▶ [What you have to do]:
Can you copy out, word for word, the part of the records that opens with the line containing "The width and" and closes with the line containing "Looking at the"?

▶ [Extracted records]:
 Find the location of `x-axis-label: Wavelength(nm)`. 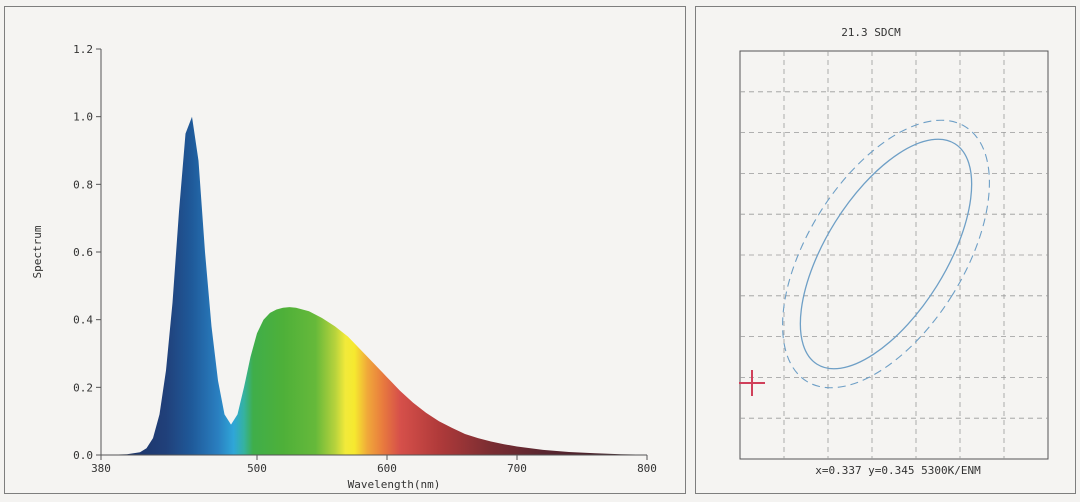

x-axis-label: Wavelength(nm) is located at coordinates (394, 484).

--

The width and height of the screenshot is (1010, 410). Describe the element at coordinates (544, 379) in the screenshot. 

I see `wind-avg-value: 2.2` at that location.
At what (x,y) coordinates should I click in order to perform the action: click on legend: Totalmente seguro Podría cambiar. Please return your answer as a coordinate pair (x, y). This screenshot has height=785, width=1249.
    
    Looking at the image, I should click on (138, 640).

* * *

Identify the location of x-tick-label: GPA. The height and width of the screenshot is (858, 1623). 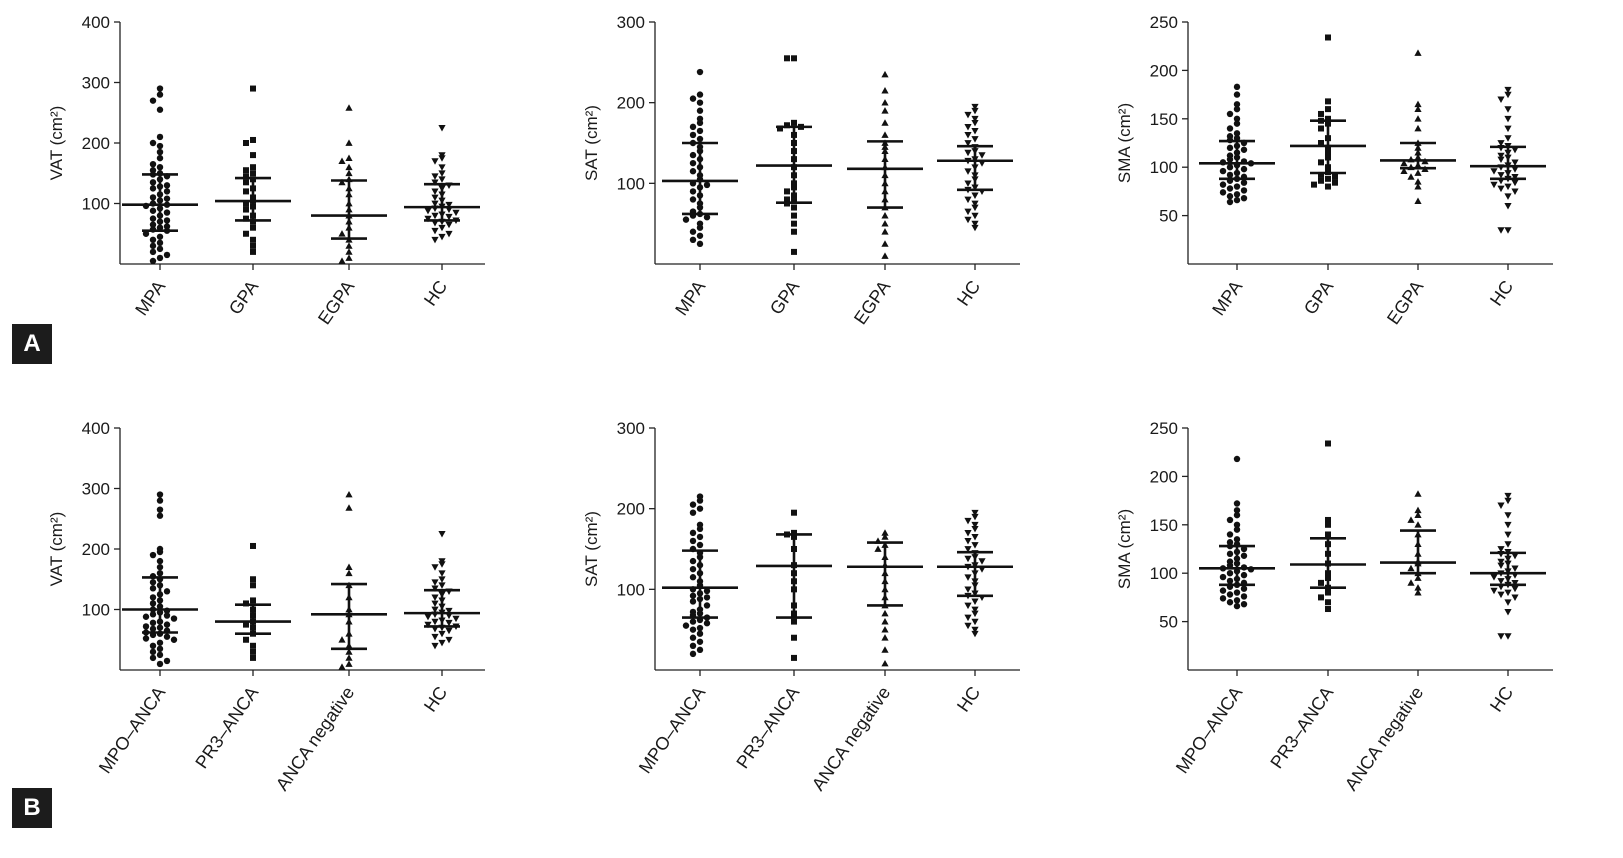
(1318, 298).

▶ [Output below]:
The width and height of the screenshot is (1010, 410). Describe the element at coordinates (544, 379) in the screenshot. 

I see `wind-avg-value: 2.2` at that location.
At what (x,y) coordinates should I click in order to perform the action: click on legend: Totalmente seguro Podría cambiar. Please return your answer as a coordinate pair (x, y). This screenshot has height=785, width=1249.
    
    Looking at the image, I should click on (138, 640).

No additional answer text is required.